*ОБЯЗАТЕЛЬНЫЕ ЗАДАНИЯ:*
1. Чем, согласно фрагменту, закончилась в соседней Франции попытка рационально организовать общество на основах «свободы, равенства и братства»?
2. Замените во фрагменте «Культура» на «Цивилизация» и приведите отрывок, начиная с «Противоречие между различными» и заканчивая «сторонники просветительских идеалов.».

*ФРАГМЕНТ ДОКУМЕНТА:*
◇ ◇ ◇ ◇ ◇ ◇ ◇
Между тем даже поклонники разума и поборники прогресса не могли не видеть их противоречия и диссонансы. Первьм предупреждением против упования на безграничную мощь разума послужил кантовский вывод о том, что познание мира самого по себе в его конечных, сущностных моментах невозможно. Оставалось, правда, утешение, что моральный (практический) разум стоит выше теоретического рассудка, что он способен вывести человека на путь добра и красоты (при опоре на чувство долга и «благорасположение» душевных сил к «познанию вообще»).
Противоречие между различными духовными способностями человека, открытое Кантом, обернулось проекцией напряжения, сложившегося в культуре между познавательным и ценностным отношением человека к миру. Оказалось, что культурное состояние тоже не идиллично. Культура может наносить человеку раны. Разум не всегда является спутником прогресса. (Это хорошо понял Ф. Шиллер, тем более, что он был свидетелем последствий «культа разума».) Так, попытка рационально организовать общество на основах «свободы, равенства и братства» закончилась в соседней Франции массовым террором, в котором погибли и противники, и сторонники просветительских идеалов.
◇ ◇ ◇ ◇ ◇ ◇ ◇
*СПИСОК СТРОК:*
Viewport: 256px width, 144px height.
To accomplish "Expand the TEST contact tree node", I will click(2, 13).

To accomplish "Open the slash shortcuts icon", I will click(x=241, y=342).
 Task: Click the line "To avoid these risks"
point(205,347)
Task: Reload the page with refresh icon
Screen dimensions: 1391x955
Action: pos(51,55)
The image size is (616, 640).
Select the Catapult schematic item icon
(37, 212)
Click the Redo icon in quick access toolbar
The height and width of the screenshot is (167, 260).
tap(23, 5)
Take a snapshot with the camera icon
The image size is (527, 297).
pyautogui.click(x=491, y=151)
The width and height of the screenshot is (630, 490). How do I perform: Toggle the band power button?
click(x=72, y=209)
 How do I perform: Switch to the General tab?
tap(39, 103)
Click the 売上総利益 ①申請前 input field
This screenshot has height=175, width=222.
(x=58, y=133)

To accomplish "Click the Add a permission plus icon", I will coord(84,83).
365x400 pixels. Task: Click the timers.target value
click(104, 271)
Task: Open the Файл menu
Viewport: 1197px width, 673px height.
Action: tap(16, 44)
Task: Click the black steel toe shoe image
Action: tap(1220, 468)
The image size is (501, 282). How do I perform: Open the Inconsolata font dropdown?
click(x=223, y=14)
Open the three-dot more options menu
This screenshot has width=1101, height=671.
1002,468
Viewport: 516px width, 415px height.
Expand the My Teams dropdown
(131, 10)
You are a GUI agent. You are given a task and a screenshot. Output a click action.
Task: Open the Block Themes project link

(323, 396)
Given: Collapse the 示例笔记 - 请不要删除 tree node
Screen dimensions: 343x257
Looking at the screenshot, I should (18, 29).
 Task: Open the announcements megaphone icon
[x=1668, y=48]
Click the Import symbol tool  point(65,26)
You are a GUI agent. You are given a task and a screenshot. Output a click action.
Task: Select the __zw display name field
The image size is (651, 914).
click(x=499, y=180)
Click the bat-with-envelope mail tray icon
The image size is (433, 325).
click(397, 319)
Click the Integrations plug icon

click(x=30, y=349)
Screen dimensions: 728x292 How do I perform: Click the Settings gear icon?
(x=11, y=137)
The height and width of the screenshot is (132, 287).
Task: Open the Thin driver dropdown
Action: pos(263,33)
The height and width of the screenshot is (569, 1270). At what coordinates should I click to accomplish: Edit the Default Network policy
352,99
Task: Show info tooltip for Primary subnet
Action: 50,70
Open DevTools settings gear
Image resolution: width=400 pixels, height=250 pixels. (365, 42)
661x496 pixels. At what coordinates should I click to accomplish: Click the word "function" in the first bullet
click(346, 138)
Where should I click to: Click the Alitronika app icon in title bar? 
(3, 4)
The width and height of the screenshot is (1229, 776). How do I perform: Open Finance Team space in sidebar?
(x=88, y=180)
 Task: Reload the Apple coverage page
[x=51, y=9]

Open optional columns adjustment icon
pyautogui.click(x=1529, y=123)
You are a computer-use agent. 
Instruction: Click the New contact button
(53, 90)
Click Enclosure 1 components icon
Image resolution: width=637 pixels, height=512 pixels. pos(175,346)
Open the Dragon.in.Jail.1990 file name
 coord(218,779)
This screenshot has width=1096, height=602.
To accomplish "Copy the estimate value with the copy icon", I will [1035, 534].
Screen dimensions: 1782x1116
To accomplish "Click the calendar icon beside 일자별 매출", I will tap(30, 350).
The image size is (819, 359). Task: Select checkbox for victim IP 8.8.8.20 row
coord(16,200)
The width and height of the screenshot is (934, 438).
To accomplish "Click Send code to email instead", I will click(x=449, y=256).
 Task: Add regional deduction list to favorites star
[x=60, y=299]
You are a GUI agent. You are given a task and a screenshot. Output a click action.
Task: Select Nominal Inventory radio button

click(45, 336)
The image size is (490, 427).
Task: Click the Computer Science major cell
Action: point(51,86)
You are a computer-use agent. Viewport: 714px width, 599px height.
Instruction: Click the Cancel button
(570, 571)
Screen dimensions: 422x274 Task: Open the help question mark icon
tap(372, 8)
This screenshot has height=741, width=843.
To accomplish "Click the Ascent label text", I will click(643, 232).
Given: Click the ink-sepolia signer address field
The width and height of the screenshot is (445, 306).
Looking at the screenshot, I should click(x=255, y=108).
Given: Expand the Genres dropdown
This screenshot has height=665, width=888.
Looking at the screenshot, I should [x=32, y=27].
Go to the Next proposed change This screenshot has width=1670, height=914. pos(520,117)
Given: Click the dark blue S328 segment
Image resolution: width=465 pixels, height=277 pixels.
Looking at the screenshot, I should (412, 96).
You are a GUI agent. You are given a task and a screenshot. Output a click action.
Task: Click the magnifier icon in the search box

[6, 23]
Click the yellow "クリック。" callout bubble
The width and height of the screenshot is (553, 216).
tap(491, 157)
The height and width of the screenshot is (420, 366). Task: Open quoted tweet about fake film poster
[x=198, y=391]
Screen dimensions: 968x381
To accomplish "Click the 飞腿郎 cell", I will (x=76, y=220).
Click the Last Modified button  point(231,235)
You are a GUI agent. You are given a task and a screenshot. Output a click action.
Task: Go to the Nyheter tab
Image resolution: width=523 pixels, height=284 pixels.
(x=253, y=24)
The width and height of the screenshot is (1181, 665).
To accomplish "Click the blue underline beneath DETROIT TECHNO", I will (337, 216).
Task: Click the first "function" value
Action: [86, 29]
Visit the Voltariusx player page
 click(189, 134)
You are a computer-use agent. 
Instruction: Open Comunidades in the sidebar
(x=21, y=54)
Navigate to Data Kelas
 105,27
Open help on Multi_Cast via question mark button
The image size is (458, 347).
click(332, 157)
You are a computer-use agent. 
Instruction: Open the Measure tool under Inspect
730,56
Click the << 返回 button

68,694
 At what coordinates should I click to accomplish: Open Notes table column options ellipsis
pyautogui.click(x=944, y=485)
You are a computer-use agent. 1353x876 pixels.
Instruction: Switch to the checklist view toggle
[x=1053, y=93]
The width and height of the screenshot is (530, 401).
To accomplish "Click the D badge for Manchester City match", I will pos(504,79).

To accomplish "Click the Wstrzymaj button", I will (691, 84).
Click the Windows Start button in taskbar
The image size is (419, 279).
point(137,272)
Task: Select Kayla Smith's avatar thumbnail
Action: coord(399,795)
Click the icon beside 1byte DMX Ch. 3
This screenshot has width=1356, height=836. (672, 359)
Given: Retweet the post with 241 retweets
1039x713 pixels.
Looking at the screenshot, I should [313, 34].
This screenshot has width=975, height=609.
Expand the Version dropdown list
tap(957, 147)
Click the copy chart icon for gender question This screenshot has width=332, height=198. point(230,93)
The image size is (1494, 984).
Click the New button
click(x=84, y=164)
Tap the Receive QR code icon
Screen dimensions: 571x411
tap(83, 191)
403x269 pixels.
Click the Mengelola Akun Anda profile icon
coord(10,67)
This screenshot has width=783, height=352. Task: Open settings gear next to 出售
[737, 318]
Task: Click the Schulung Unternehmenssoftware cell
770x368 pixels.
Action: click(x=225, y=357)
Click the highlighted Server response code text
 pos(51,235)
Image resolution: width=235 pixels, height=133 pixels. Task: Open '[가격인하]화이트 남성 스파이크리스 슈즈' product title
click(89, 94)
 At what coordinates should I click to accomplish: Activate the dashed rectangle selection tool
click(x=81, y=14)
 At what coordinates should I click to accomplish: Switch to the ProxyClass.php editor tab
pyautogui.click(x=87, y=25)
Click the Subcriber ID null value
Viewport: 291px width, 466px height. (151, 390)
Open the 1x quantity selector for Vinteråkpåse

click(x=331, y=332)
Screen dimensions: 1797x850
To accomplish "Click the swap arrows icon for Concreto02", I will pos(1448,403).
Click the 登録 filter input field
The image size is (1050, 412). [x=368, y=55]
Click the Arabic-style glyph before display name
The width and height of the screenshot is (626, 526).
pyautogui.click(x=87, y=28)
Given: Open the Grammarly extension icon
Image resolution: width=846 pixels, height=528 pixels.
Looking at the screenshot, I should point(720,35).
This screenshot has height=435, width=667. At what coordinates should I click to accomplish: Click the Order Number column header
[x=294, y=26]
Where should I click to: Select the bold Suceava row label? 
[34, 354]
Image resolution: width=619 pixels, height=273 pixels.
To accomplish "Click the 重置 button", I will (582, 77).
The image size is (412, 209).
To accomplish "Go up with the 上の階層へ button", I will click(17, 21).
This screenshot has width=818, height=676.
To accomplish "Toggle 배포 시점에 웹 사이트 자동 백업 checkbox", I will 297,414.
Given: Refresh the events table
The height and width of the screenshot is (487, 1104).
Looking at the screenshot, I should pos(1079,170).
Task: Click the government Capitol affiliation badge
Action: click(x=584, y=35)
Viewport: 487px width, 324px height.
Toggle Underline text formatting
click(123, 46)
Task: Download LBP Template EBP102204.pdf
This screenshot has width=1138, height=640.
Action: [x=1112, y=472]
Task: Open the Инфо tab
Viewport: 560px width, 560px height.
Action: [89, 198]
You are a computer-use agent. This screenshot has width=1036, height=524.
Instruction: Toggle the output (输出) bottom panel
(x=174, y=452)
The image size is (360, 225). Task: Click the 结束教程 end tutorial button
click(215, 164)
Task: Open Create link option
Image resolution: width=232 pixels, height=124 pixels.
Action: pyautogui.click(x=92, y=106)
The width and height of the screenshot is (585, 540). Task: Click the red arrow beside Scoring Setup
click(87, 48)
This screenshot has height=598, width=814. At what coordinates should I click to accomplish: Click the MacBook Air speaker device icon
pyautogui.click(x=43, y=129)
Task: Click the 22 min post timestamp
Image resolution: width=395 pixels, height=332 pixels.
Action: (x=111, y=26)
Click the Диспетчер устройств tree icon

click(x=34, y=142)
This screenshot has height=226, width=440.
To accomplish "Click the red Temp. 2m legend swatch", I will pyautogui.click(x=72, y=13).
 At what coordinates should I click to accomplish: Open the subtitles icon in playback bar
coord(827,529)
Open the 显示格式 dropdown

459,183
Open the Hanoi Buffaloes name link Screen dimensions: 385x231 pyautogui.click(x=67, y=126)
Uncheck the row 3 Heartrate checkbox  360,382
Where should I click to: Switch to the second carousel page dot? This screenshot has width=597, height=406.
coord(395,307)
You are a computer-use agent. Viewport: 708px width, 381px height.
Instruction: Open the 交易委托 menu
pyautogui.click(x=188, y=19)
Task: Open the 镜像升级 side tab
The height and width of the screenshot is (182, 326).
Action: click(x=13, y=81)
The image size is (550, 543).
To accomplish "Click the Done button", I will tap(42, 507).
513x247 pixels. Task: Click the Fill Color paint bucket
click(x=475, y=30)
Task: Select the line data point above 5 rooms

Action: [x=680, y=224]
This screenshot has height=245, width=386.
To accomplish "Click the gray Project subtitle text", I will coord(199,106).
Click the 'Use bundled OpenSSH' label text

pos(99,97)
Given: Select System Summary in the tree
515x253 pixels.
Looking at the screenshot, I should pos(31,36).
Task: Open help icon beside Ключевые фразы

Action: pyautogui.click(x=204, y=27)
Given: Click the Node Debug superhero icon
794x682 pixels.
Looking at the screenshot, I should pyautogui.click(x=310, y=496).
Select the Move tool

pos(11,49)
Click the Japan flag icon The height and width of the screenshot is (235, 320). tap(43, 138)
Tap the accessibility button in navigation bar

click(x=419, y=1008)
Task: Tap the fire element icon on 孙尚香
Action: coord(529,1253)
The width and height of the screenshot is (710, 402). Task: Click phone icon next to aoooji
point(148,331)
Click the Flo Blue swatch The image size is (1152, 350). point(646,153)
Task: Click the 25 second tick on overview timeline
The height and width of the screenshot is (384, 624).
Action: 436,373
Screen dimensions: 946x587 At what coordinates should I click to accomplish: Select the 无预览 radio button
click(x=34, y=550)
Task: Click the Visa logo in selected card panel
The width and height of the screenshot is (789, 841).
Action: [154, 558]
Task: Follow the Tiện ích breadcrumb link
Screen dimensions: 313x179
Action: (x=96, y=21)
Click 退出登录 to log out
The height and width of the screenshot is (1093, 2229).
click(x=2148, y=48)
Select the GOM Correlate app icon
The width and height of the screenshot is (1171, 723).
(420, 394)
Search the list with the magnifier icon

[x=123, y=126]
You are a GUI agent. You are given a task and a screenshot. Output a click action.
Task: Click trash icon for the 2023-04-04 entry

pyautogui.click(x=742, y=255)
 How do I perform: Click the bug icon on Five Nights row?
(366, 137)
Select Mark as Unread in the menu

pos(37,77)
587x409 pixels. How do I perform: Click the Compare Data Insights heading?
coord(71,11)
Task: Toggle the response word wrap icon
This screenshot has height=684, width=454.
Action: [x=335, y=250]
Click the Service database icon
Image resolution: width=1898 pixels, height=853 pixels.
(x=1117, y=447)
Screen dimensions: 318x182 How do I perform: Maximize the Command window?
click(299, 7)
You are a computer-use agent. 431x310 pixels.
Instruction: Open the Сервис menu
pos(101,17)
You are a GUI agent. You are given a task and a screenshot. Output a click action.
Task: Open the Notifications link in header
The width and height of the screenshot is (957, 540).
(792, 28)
◇ ◇ ◇ ◇ ◇ ◇ ◇
*ОТВЕТЫ НА ЗАДАНИЯ:*
1. Массовым террором, в котором погибли и противники, и сторонники просветительских идеалов.

2.
Противоречие между различными духовными способностями человека, открытое Кантом, обернулось проекцией напряжения, сложившегося в культуре между познавательным и ценностным отношением человека к миру. Оказалось, что культурное состояние тоже не идиллично. Цивилизация может наносить человеку раны. Разум не всегда является спутником прогресса. (Это хорошо понял Ф. Шиллер, тем более, что он был свидетелем последствий «культа разума».) Так, попытка рационально организовать общество на основах «свободы, равенства и братства» закончилась в соседней Франции массовым террором, в котором погибли и противники, и сторонники просветительских идеалов.